Washington: US stocks swung between gains and losses, with major indexes on track for a blockbuster week as investors speculate the American economy is on firm footing and the Federal Reserve is close to the end of its tightening cycle.

The S&P 500 was little changed after falling more than 1 per cent at the open. It is headed for a fourth weekly gain in five, and is up almost 9 per cent in 2023 after a wild week that brought a raft of corporate earnings, economic data and a Fed policy decision.

Trading was volatile Friday after a trio of weak megacap tech earnings sent futures contracts sharply lower overnight. Losses accelerated in the morning following a strong jobs report that should give the Fed room to remain aggressive if inflation stays elevated.
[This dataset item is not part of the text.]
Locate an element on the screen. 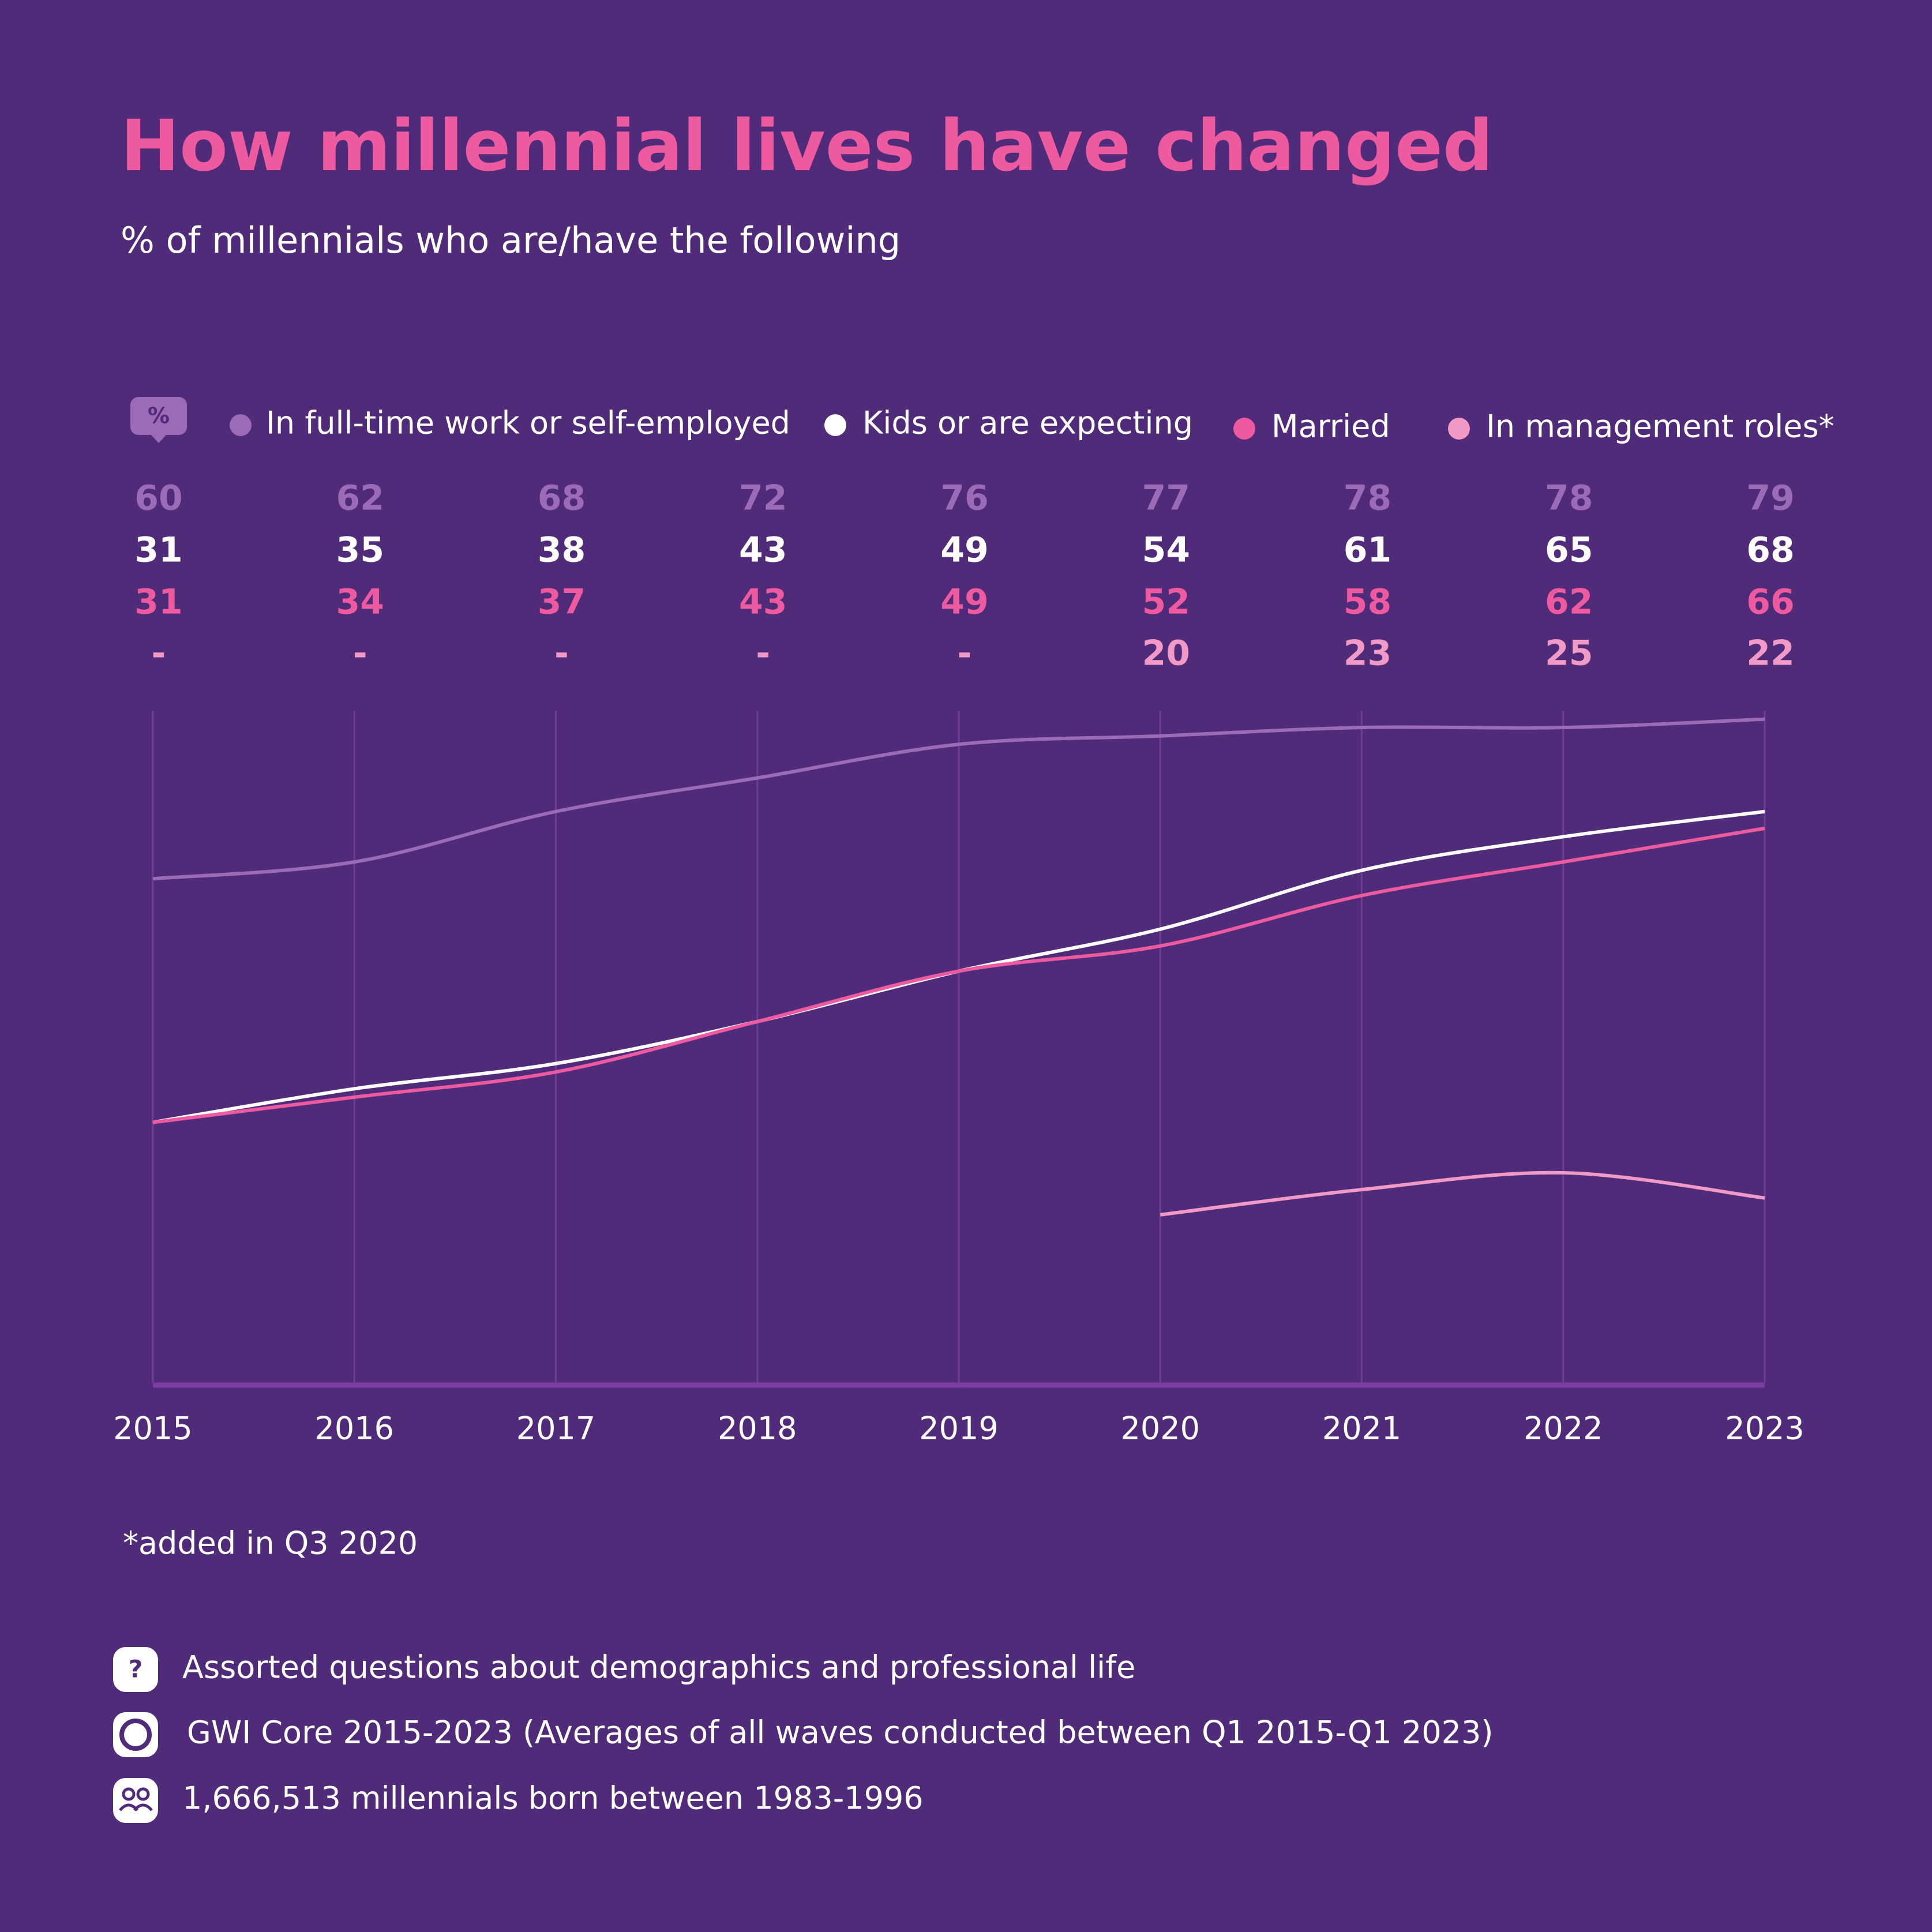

Investors who had cut equity positioning to the bone took the early declines as an opportunity to chase the four-week rally.

Investor reaction in the Treasury market was more straightforward, where policy-sensitive yields spiked higher on the threat of additional rate increases. A strong reading on the American economy’s services sector also bolstered concern that growth hadn’t sufficiently cooled to temper price gains.

“We have this view that as we move from 2022 into ‘23, we will move from a market that has been driven by Fed policy to a market that’s going to move back to being driven by fundamentals,” Ronald James Sanchez, CIO at Fiduciary Trust Co., said on Bloomberg Radio. “We’re in a data-dependent world here and I think that what we’re really experiencing here is a degree of resiliency. That’s what markets are responding to.”

Geopolitical tensions also simmered in the backdrop, with the Biden administration deciding to postpone Secretary of State Antony Blinken’s upcoming trip to Beijing after detecting a Chinese surveillance balloon over sensitive nuclear sites in Montana, two officials said.